Brélaz Daniel · Nationalrat · Waadt · Grüne Fraktion · 2008-12-17
Wortprotokoll
Il va de soi que ce que sera le projet ZEB 2 selon la version du Conseil des Etats - non combattue dans notre commission, sauf par Monsieur Föhn - dépendra des moyens et des versements supplémentaires qui seront effectivement alloués par la Confédération. Si aucun moyen supplémentaire n'est octroyé, il n'y aura pas de projets mis en chantier, mais ce serait contraire à nos décisions. S'il y en a pour un montant de 2 à 3 milliards de francs, il y aura peu de projets réalisés. S'il y en a pour 10 milliards de francs, on pourra réaliser tous les projets, simplement en les étalant dans le temps. Cela, c'est déjà clair conceptuellement.
Maintenant, quelles sont les vraies différences entre les diverses propositions de minorité? La proposition de la minorité I revient à vérifier un certain nombre de fois, avec ceinture et bretelles comme on dit, que tout projet correspond à un besoin, à le vérifier souvent et beaucoup, à s'assurer qu'on ne peut vraiment pas faire autrement. Et si on ne peut vraiment pas faire autrement, il faut alors faire financer les projets par les cantons et les milieux économiques. Quelque part, c'est l'union des chemins de fer cantonaux contrôlée par Berne. Pour moi, ce concept est étrange et il a été clairement refusé par notre commission.
Un autre concept est celui de la minorité II. La proposition de la minorité II distingue clairement les options d'extension "fabriquées" par les CFF comme étant, de son point de vue, les meilleures solutions de complément au réseau à court terme. Elle demande au Conseil fédéral de prévoir un calendrier pour les autres réalisations, ce qui n'interdit bien sûr pas en quoi que ce soit que le Conseil fédéral décrète par exemple que le tunnel du Wisenberg est urgent et qu'il faut le rajouter à la liste qui figure dans la première partie de la proposition de la minorité II. Simplement, il n'en a pas l'obligation.

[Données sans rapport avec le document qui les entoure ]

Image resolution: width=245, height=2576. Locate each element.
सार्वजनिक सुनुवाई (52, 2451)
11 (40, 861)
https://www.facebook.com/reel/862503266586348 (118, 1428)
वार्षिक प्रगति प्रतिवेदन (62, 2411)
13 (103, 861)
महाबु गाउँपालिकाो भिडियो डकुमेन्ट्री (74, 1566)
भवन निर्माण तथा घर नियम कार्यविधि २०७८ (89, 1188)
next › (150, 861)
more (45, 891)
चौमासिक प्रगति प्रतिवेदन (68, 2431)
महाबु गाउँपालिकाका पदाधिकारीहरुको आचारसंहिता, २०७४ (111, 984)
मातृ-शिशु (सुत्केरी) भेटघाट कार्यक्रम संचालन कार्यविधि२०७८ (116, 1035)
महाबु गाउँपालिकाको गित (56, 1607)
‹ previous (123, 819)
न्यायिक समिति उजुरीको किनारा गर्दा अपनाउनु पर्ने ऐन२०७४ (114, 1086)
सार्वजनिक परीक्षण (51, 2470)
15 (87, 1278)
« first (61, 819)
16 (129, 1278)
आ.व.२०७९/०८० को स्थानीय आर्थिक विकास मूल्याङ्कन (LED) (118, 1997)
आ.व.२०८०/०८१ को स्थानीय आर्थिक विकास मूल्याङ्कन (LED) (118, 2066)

La proposition de la majorité de la commission, complétée par les projets - qui ont été oubliés - concernant le tunnel de Gléresse et le tronçon Siviriez-Villars-sur-Glâne, a pour caractéristique de mettre en principe tous les projets à égalité. Une liste complète est donnée au Conseil fédéral qui fera son choix et déterminera la vitesse avec laquelle les dossiers seront traités, le dosage, si tous les projets seront pris en compte ou seulement une partie d'entre eux.

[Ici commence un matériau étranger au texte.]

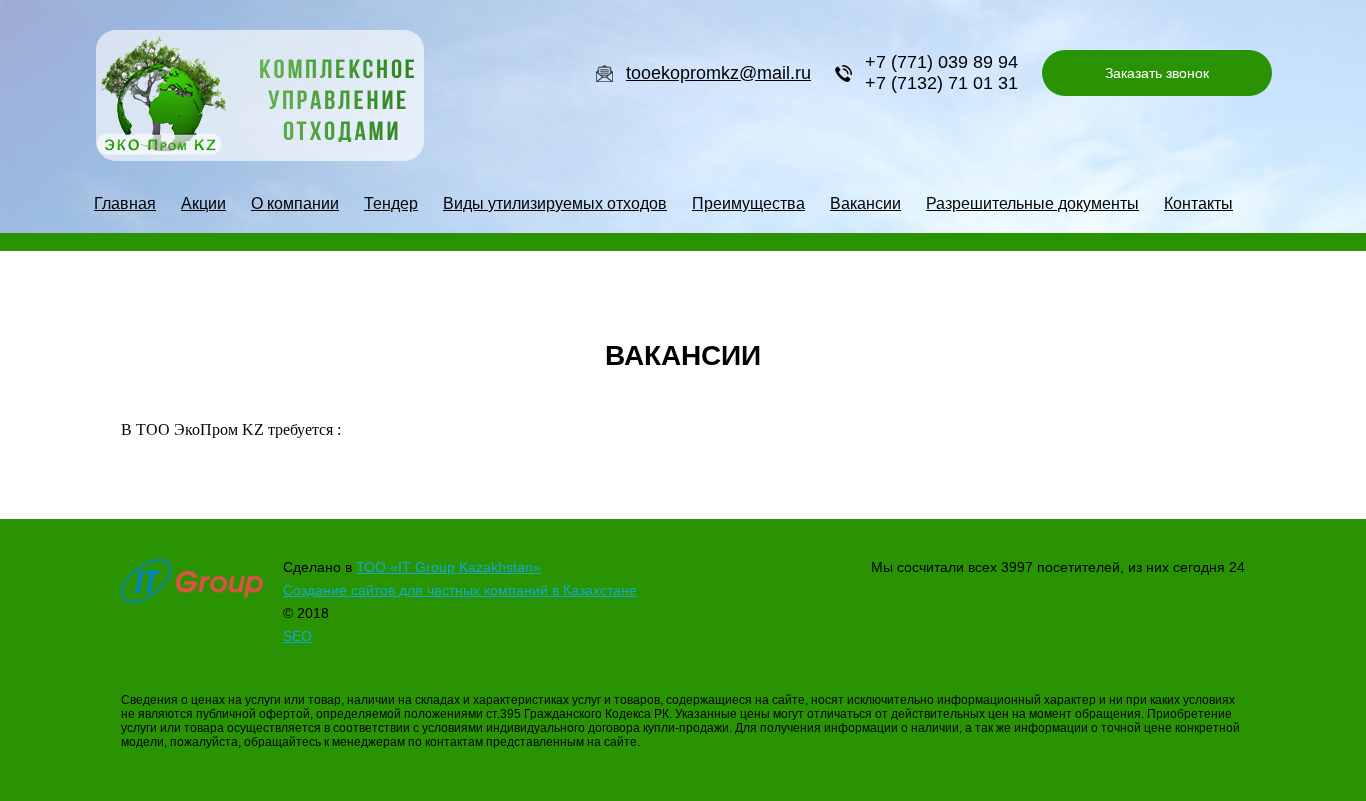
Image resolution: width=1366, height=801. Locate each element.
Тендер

Mais, pour avoir un éclairage complet, il faut bien sûr aussi prendre en considération l'alinéa 3 que le Conseil des Etats a rajouté, à savoir: "Les projets approuvés en votation populaire ou présentant un caractère urgent sont prioritaires." S'il est a priori difficile de dire à coup sûr ce que sont les projets à caractère urgent - même si chacun pense que le sien en fait partie -, il y a tout de même quelque présomption que tel ou tel projet soit un peu plus urgent que les autres compte tenu des surcharges sur certains tronçons.
Il n'y a par contre - comme on l'a déclaré lors du premier débat déjà, dans le débat d'entrée en matière - qu'un projet dont l'arrêté prévoyait explicitement la réalisation: c'était dans les années 1980, et c'était le tunnel du Zimmerberg. Cela signifie donc que, dans tous les cas de figure, le tunnel du Zimmerberg a une priorité si l'alinéa 3 est adopté. Paradoxalement, si l'alinéa 3 est adopté dans la version de la minorité II, il en a même une double puisqu'il est à la fois dans la liste des options d'extension et qu'il s'agit d'un projet approuvé en votation populaire. Aucun autre projet ne peut invoquer la votation populaire pour que l'on considère qu'il est concerné par la décision du Conseil des Etats, ceci pour clarifier.
Si donc vous ne voulez établir vraiment aucune priorité, vous irez dans le sens de la minorité III. Si vous voulez établir une priorité en fonction de la votation populaire, vous pouvez le faire aussi bien en votant la proposition de la majorité de la commission que celle de la minorité II. Comme vous l'avez peut-être remarqué, 17 membres de la commission sur 25 [PAGE 1903] appartiennent à une minorité ou à une autre, ce qui montre la difficulté des choix à opérer.
Finalement, je vous invite à suivre la majorité de la commission, qui a survécu en commission à toutes les attaques des futures minorités.